During the investor call, Scott Guthrie, executive vice-president of cloud and AI at Microsoft, described how Nuance could be used to power ambient clinical intelligence, integrated with Microsoft Teams. As an example, he described how a radiologist’s voice notes of a medical scan could be captured and analysed alongside image analysis of the scan.
Nicholas McQuire, chief of enterprise research at CCS Insight, said the structural change brought on by the pandemic meant enterprises across the board were demanding more from the cloud giants, particularly when it came to domain expertise and industry solutions. This has ultimately forced Microsoft’s hand in the wake of its launch of Microsoft Cloud for Healthcare.
Nicholas McQuire, CCS Insight
“In the past, we have seen firms like IBM buy industry specialism in datasets, but Nuance delivers Microsoft a more mature set of AI solutions in areas such as speech recognition, document processing, fraud detection and image recognition,” said McQuire. “Ultimately, these will prove key to differentiating Azure to healthcare customers against its largely horizontal competitors.”
Beyond healthcare, Microsoft sees other opportunities in professional services, such as where a financial advisor is able to combine information from a conversation with a client with product and market information.
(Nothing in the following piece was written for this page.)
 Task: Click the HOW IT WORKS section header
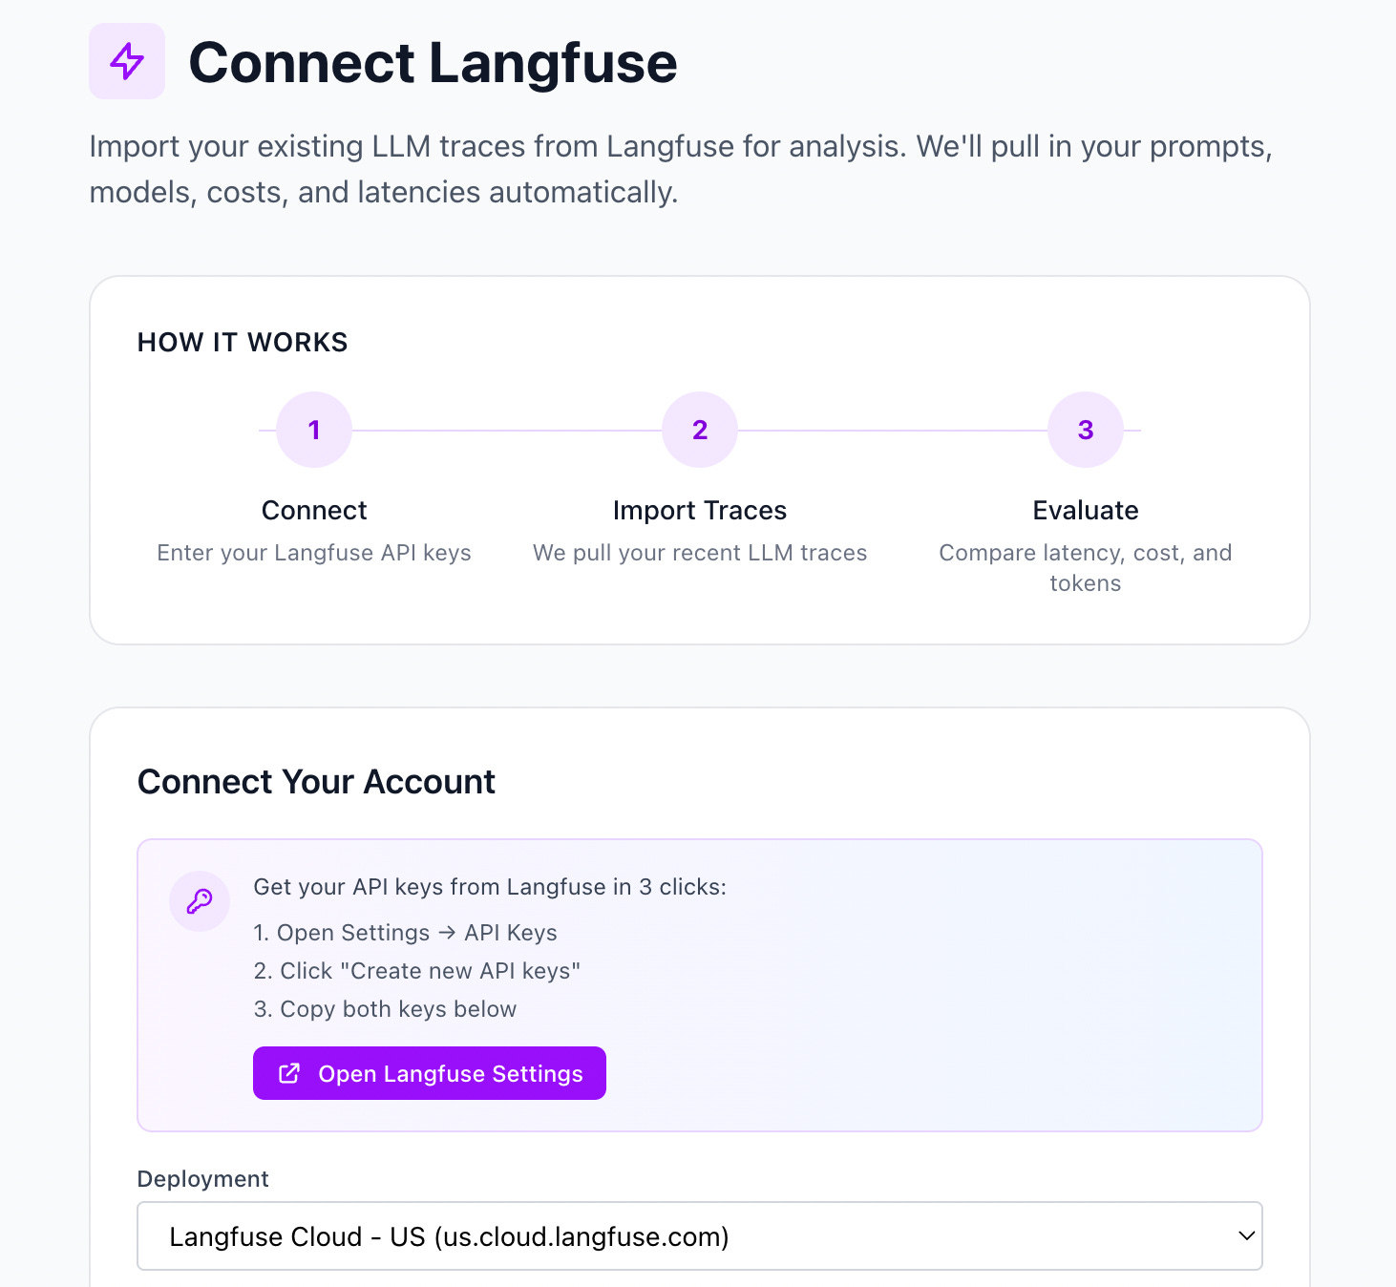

By 2025, analyst Gartner forecasts that 40% of all inbound voice communications to call centres will use speech-to-text technology. In its Market guide to speech-to-text solutions, Gartner predicted the market would evolve in two directions over the next five years. First, niche products will continue to play a role in supporting common languages (for example, Malayan or Sinhalese) or applications targeting specific niche requirements.
“Meanwhile, broad suites from the very large artificial intelligence cloud providers will increasingly dominate the natural language translation ecosystems. These will share language and acoustic assets for broader performance across speech-to-text, text-to-speech, speech mining, translation, conversational platforms and natural language generation,” the report’s authors wrote.
Forrester principal analyst Kjell Carlsson said voice analysis, where the AI is tasked with understanding a human conversation, is the hardest of the AI capabilities to develop internally. Over the past year, this has led to a number of acquisitions, such as Medallia’s purchase of Voce.
“Microsoft is looking to take the lead in creating a second-generation AI application platform with cutting-edge edge computer vision (Azure Percept), text-based NLP/NLG (GPT-3 licensed from OpenAI and its internally developed Turing-NLG), and now voice (Nuance). Now it just needs to boost its automated machine learning (on tabular data) capabilities,” added Carlsson.